Abstract
The rapid emergence of new SARS-CoV-2 variants raises a number of public health questions including the capability of diagnostic tests to detect new strains, the efficacy of vaccines, and how to map the geographical distribution of variants to better understand patterns of transmission and possible load on healthcare resources. Next-Generation Sequencing (NGS) is the primary method for detecting and tracing the emergence of new variants, but it is expensive, and it can take weeks before sequence data is available in public repositories. Here, we describe a Polymerase Chain Reaction (PCR)-based genotyping approach that is significantly less expensive, accelerates reporting on SARS-CoV-2 variants, and can be implemented in any testing lab performing PCR.
Specific Single Nucleotide Polymorphisms (SNPs) and indels are identified that have high positive percent agreement (PPA) and negative percent agreement (NPA) compared to NGS for the major genotypes that circulated in 2021. Using a 48-marker panel, testing on 1,128 retrospective samples yielded a PPA and NPA in the 96.3 to 100% and 99.2 to 100% range, respectively, for the top 10 most prevalent lineages.

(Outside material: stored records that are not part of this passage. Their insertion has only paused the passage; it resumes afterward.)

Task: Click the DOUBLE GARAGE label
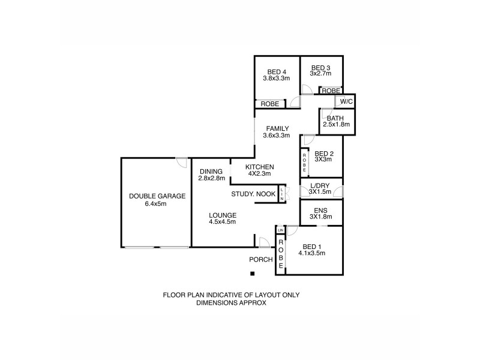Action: tap(157, 196)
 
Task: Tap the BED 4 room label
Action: tap(276, 71)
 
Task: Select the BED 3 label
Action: tap(320, 67)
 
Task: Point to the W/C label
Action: tap(345, 101)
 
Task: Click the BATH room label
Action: tap(335, 118)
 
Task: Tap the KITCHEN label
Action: tap(260, 166)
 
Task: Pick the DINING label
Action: tap(211, 171)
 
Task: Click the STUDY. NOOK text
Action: tap(254, 194)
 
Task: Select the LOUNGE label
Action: tap(222, 215)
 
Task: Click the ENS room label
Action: tap(320, 209)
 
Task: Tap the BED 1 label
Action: tap(311, 246)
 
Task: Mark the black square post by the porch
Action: tap(253, 274)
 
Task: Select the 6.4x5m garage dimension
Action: tap(155, 203)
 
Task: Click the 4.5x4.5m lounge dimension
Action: tap(222, 222)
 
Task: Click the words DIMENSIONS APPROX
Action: tap(231, 303)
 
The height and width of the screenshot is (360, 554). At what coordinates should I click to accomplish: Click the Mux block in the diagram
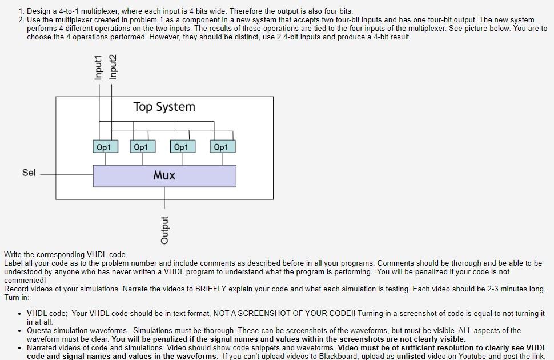pos(164,175)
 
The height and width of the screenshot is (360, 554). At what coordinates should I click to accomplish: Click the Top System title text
pos(164,107)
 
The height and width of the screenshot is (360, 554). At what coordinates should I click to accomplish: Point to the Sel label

The effect on PPA and NPA of reducing the number of panel markers was also explored.
In addition, with the emergence of Omicron, we also developed an Omicron genotyping panel that distinguishes the Delta and Omicron variants using four (4) highly specific SNPs. Data from testing demonstrates the capability to use the panel to rapidly track the growing prevalence of the Omicron variant in the United States in December 2021.
Introduction
Since the beginning of the COVID-19 pandemic, variants have emerged that have the potential to evade vaccines, cause diagnostic test performance issues, or cause more severe disease.1—5 Monitoring and surveillance of the genetic lineages of SARS-CoV-2 positive samples are critical to the timely identification of emerging variants.6—8
SARS-CoV-2 genetic lineages in the United States are primarily monitored by Next-Generation Sequencing (NGS) on a random selection of approximately five percent (5%) of SARS-CoV-2 positive samples.9,10 While extremely accurate for the detection of existing circulating variants, NGS does not allow for the timely identification of emerging variants. A more focused approach, such as genotyping using Single Nucleotide Polymorphism (SNP) assays, offers significant advantages in terms of cost, throughput, and efficient results reporting (1 to 2 days turnaround time as compared to 10 to 14 days for NGS). 11—14 Additionally, SARS-CoV-2 positive samples with undetermined genotyping variant classification could provide a prescreened sample set for NGS, and potentially allow for early identification of emerging variants.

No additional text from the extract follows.